From 637b73392870e7f59d399b28c305946309680fdd Mon Sep 17 00:00:00 2001
From: pitboss <pitboss@local>
Date: Sun, 17 May 2026 19:40:29 -0500
Subject: [PATCH] [pitboss] sweep after phase 04: 2 deferred items resolved

---
 src/dynamic/repro.rs                 | 18 ++++++++++
 src/dynamic/sandbox/process_macos.rs | 18 ++++++++++
 src/dynamic/verify.rs                | 17 ++++++++++
 tests/deserialize_corpus.rs          | 50 +++++++++++++++++++---------
 tests/hostile_input_tests.rs         | 23 +++++++++----
 5 files changed, 105 insertions(+), 21 deletions(-)

diff --git a/src/dynamic/repro.rs b/src/dynamic/repro.rs
index 8cda6c5c..0643848c 100644
--- a/src/dynamic/repro.rs
+++ b/src/dynamic/repro.rs
@@ -655,6 +655,18 @@ fn create_symlink(_target: &Path, _link: &Path) -> std::io::Result<()> {
 
 #[cfg(test)]
 mod tests {
+    /// Process-global `NYX_REPRO_BASE` is mutated by several tests in
+    /// this module; without serialisation a parallel `cargo test`
+    /// invocation races on the global state and produces flakes that
+    /// vanish under `--test-threads=1`.  Every env-mutating test
+    /// acquires this guard for the duration of its body.

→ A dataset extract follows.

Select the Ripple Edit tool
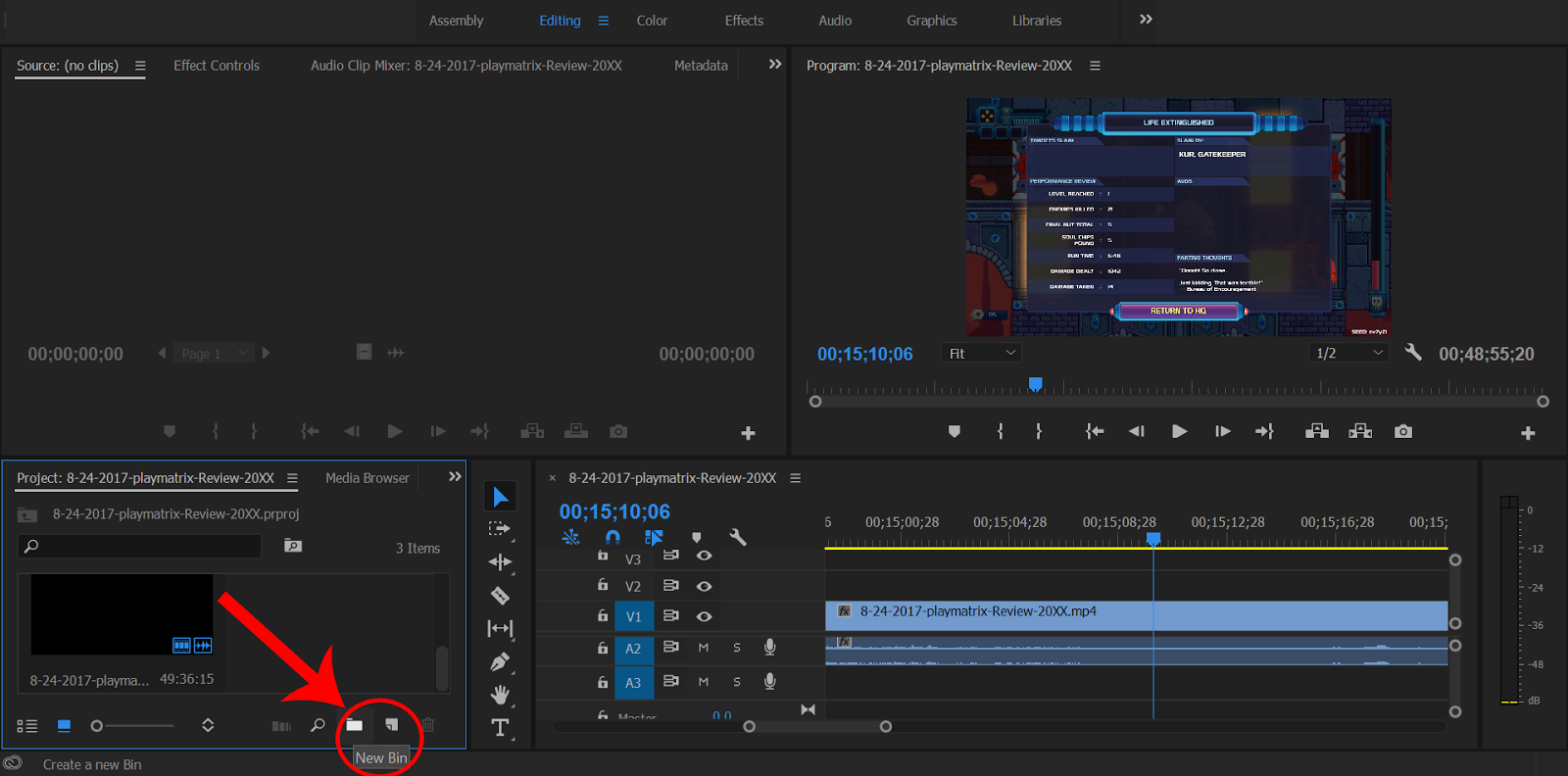This screenshot has width=1568, height=776. tap(500, 562)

+    /// `unwrap_or_else(into_inner)` recovers from poisoning so a
+    /// failing test does not cascade-fail every later test.

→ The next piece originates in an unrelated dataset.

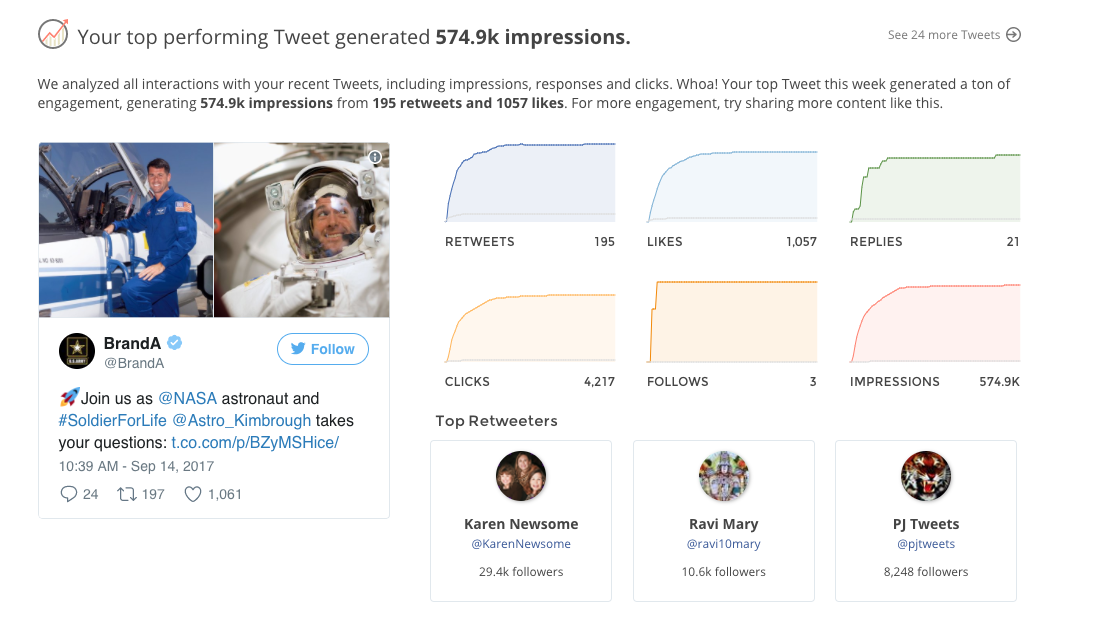Click the trending chart icon in header
Screen dimensions: 1095x635
tap(53, 35)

+    fn env_lock() -> std::sync::MutexGuard<'static, ()> {
+        static LOCK: std::sync::Mutex<()> = std::sync::Mutex::new(());
+        LOCK.lock().unwrap_or_else(|e| e.into_inner())
+    }
+
     use super::*;
     use crate::dynamic::sandbox::SandboxBackend;
     use crate::dynamic::spec::{EntryKind, PayloadSlot};
@@ -722,6 +734,7 @@ mod tests {
 
     #[test]
     fn write_creates_expected_layout() {
+        let _env_guard = env_lock();
         let dir = TempDir::new().unwrap();
         unsafe { std::env::set_var("NYX_REPRO_BASE", dir.path().to_str().unwrap()) };
 
@@ -759,6 +772,7 @@ mod tests {
 
     #[test]
     fn toolchain_lock_records_expected_toolchain_and_hashes() {
+        let _env_guard = env_lock();
         let dir = TempDir::new().unwrap();
         unsafe { std::env::set_var("NYX_REPRO_BASE", dir.path().to_str().unwrap()) };
         let spec = make_spec();
@@ -831,6 +845,7 @@ mod tests {
 
     #[test]
     fn reproduce_sh_contains_toolchain_check_and_exit_codes() {
+        let _env_guard = env_lock();
         let dir = TempDir::new().unwrap();
         unsafe { std::env::set_var("NYX_REPRO_BASE", dir.path().to_str().unwrap()) };
         let artifact = write(
@@ -925,6 +940,7 @@ mod tests {
 
     #[test]
     fn bundle_root_for_honours_test_override() {
+        let _env_guard = env_lock();
         let dir = TempDir::new().unwrap();
         unsafe { std::env::set_var("NYX_REPRO_BASE", dir.path().to_str().unwrap()) };
         let root = bundle_root_for("cafe0001").unwrap();
@@ -934,6 +950,7 @@ mod tests {
 
     #[test]
     fn bundle_root_for_matches_write_output_under_override() {
+        let _env_guard = env_lock();
         // The path returned by `bundle_root_for` must equal the bundle path
         // that `write` produces — replay callers locate the bundle without
         // re-creating directories, so a drift between the two helpers would
@@ -955,6 +972,7 @@ mod tests {
 
     #[test]
     fn outcome_json_redacts_secrets() {
+        let _env_guard = env_lock();
         let dir = TempDir::new().unwrap();
         unsafe { std::env::set_var("NYX_REPRO_BASE", dir.path().to_str().unwrap()) };
 
diff --git a/src/dynamic/sandbox/process_macos.rs b/src/dynamic/sandbox/process_macos.rs
index afa98aab..9f544011 100644
--- a/src/dynamic/sandbox/process_macos.rs
+++ b/src/dynamic/sandbox/process_macos.rs
@@ -431,6 +431,19 @@ pub fn wrap_plan(input: &WrapInput<'_>) -> WrapResult {
 mod tests {
     use super::*;
 
+    /// Process-global env vars (`NYX_SANDBOX_EXEC_BIN`,
+    /// `NYX_SB_DENY_DEFAULT`, `NYX_SB_SEED_DIR`) are mutated by several
+    /// tests in this module; without serialisation a parallel
+    /// `cargo test` invocation races on the global state and produces
+    /// flakes that vanish under `--test-threads=1`.  Every env-mutating
+    /// test acquires this guard for the duration of its body.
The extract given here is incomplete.